初乗りは1万ドン~。しかし、ホーチミン人民委員会庁舎周辺に宿泊すれば、歩いてどこにでも行けるので、タクシーの利用頻度は少ないかもしれません。

路線バスも走っていますが、ベトナム語しか通じないこと、道路の混雑などでいつ来るか分からないため、おすすめはしません。そのため、交通機関の評価は星1つとしました。

なお、日本のODAにより、2020年の運行開始を目指し、地下鉄工事が行われています。将来的な渋滞緩和などが期待されるところではあります。

タンソンニャット国際空港から市内中心地へ

タンソンニャット国際空港からホーチミン市内へはエアポートバス(152番)やタクシーなどで行くことができます。

筆者はエアポートバスを利用しましたが、思ったより快適で安く行くことができました。中心部のベンタイン市場付近のバスターミナルに到着するほか、割安感からもおすすめです。

タクシーについては、パークソン付近から空港まで14万ドンくらいでした(深夜料金)。ぼったくられないためにも、ホテルのフロントにタクシーを呼んでもらいましょう。

タンソンニャット国際空港から市内への料金
タクシー13万~18万ドン
エアポートバス(152番)5000ドン

英語力:★

ホテルや高級ブランド店などでは英語が通じますが、それ以外の場所ではほぼ通じません。そのため、簡単なベトナム語を覚えておくといいと思います。

簡単なベトナム語
こんにちはシン チャオ
ありがとうカム オン
さようならタム(タン) ビエ
これをくださいトイ ムア カイ ナイ

美女・イケメン率:★★★

飛び抜けた美女・イケメンが多いとの印象は受けませんでしたが、いい意味で素朴な人が多い印象です。

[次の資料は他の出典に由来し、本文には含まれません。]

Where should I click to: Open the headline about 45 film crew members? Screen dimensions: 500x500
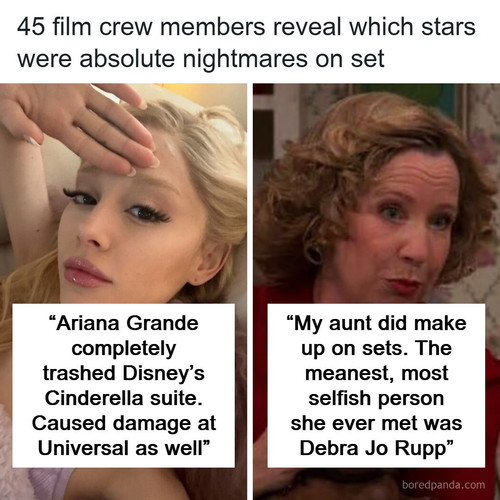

服装なども質素で着飾っている美しさ、かっこよさとは違った魅力があります。なお、体形は日本人とあまり変わりません。

日本車比率:★★★★

ベトナム・ホーチミンのバイク軍団

トヨタが一番多く、続いてホンダが多い印象を受けました。

日産やマツダ、三菱なども走っています。タクシーはほぼトヨタ車で、車種はセダンやSUV、ステーションワゴンが多いです。

日本車以外では、シボレーやフォードなどのアメリカ車、ヒュンダイやKIAの韓国車などを見かけることが多かったです。

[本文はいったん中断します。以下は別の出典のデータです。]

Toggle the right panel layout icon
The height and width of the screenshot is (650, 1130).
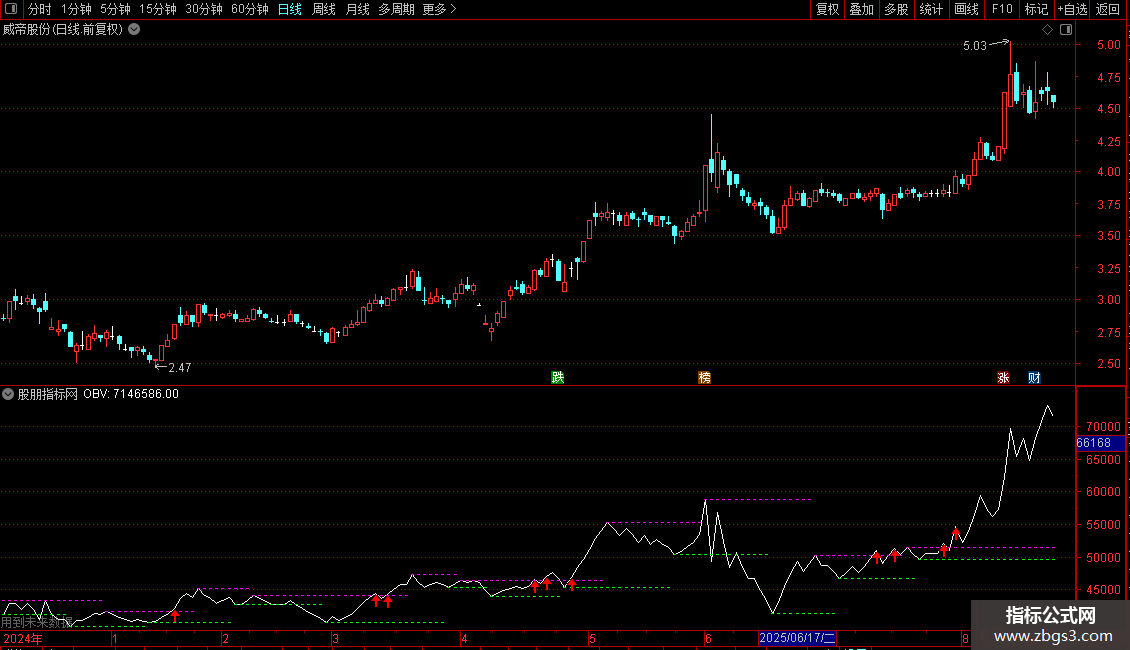(x=1066, y=30)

なお、交通量が非常に多く、道路を横断中も構わずどんどん突っ込んでくるので、歩行者は注意が必要になります。

最後に

ホーチミンは物価安を楽しむ場所と言えます。

ショッピングや食事のみならず、エステ、観光ツアーなどに参加するのもいいと思います。そして、近代化が進む街並みを見られることも、この都市の魅力なのかもしれません。

その一方、経済成長などに伴う交通渋滞や排気ガスの問題は喫緊の課題です。空気の悪さや見所のない街並みが観光のマイナス点になります。

滞在日数は2~3日程度で十分です。そのため、3連休や夏休みなどでも観光できるほか、日本から直行便も出ているため、訪問ハードルの低さは魅力ではあります。